>> begin Extract provided
# Do Calming Treats Work?



## Zac & Max (Jul 12, 2013)

Hi there!

Does anyone have experience with calming treats for cats? Do they work?

We're embarking on a cross country relocation at the end of the month, and I've been preparing my kitten for it ( leash/harness training, simple commands, carrier training, car rides, etc.). 

Zac is ~7-8 months old, and responding fairly well to all the training and new experiences. Still, it's nowhere enough to prepare him for a 5 hour plane ride, not to mention security checkpoints at the airports. 

So I got him Pet Naturals Calming cat treats to try cos if it works, I could give him one before we reach the airport and maybe before take-off etc. 

I just gave him to him about 1.5hrs ago and OMG! I don't know if it made him more hyper or something, but he started doing the kitten zoomies (which he only does at night) and tried to climb the walls! Literally, he was jumping up the wall and trying to "climb" it with all four paws! 

Does this mean the treats don't work? Any feedback and advice would be appreciated.

thanks!


----------



## snowy (Aug 23, 2012)

I bought Bach Original Flower Essences, Rescue Remedy Pet first, then bought Pet Naturals Calming treats too after doodlebug recommended. I am trying my best to help my kitty feel less stressed on a rainy day as well as when needed if ever we need to move him. I haven't used it for the latter yet but it didn't seem to help much on a rainy day, I haven't seen any hyper activity or any calming effect, he is still hiding until the rain stops.


----------



## Zac & Max (Jul 12, 2013)

thanks for sharing Snowy! An update, my kitten did get calm and slept ALOT (about 3hrs more than his usual day time naps). Not sure if it's because of the treats or cos it's quite a cold day. Need to experiment more. But if so, maybe the treats would help your kitty.

When it rains in your area, does thunder accompany it? If so, could your kitty be afraid of that? i keep seeing these ads for "thunder shirts" for cats and dogs. I don't know if they work, but you could look into that?

My kitty has never seen rain since we live in Southern California and it drizzles once in a blue moon. I hope he doesn't get too freaked out when we're living in the Northeast!


----------



## snowy (Aug 23, 2012)

I'm glad the treats worked for your kitty, maybe just not everything worked for every kitty. Whatever, I just needed to try, but think I'll just have to stop trying.

Well, ET is afraid even if there is no thunder or lightning and oh...he is ok with just drizzling. A few occasions, before the sky even turned cloudy, and if I see that he is behaving funny, I know it will rain soon, true enough it started raining shortly.
>> end Extract provided
>> begin Raw data
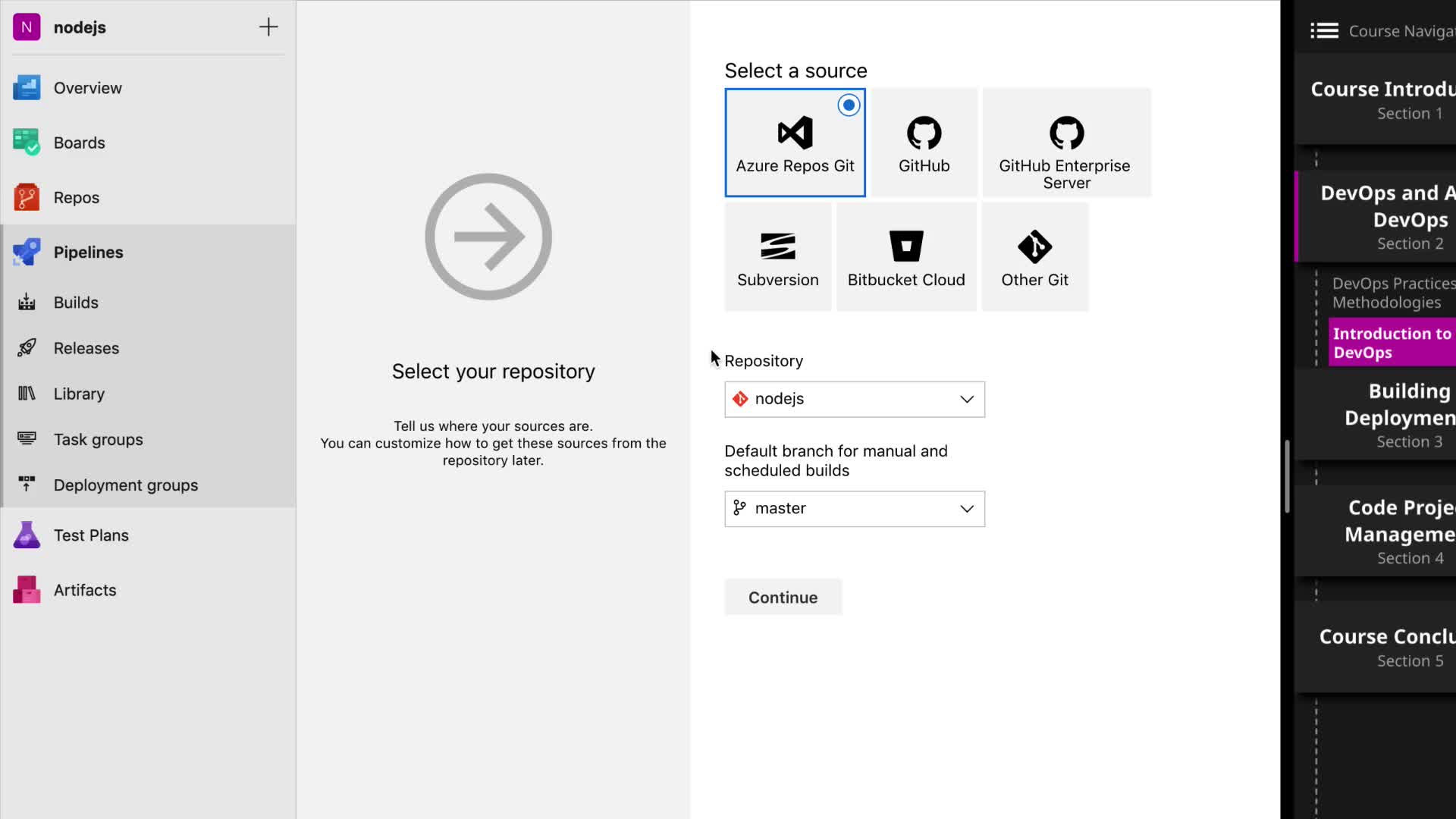
Task: Open the nodejs Repository dropdown
Action: [x=855, y=399]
>> end Raw data
# [Job 1]
In the calming treats thread, how long is the plane ride Zac will face?
# [Job 2]
In the calming treats thread, list every kind of preparation named for the kitten before the cross-country relocation.
# [Job 3]
Write out the stretch of the calming treats thread from "We're embarking on" through "all four paws!".

# [Written solution 1]
5 hours

# [Written solution 2]
Leash/harness training, simple commands, carrier training, car rides

# [Written solution 3]
We're embarking on a cross country relocation at the end of the month, and I've been preparing my kitten for it ( leash/harness training, simple commands, carrier training, car rides, etc.). 

Zac is ~7-8 months old, and responding fairly well to all the training and new experiences. Still, it's nowhere enough to prepare him for a 5 hour plane ride, not to mention security checkpoints at the airports. 

So I got him Pet Naturals Calming cat treats to try cos if it works, I could give him one before we reach the airport and maybe before take-off etc. 

I just gave him to him about 1.5hrs ago and OMG! I don't know if it made him more hyper or something, but he started doing the kitten zoomies (which he only does at night) and tried to climb the walls! Literally, he was jumping up the wall and trying to "climb" it with all four paws!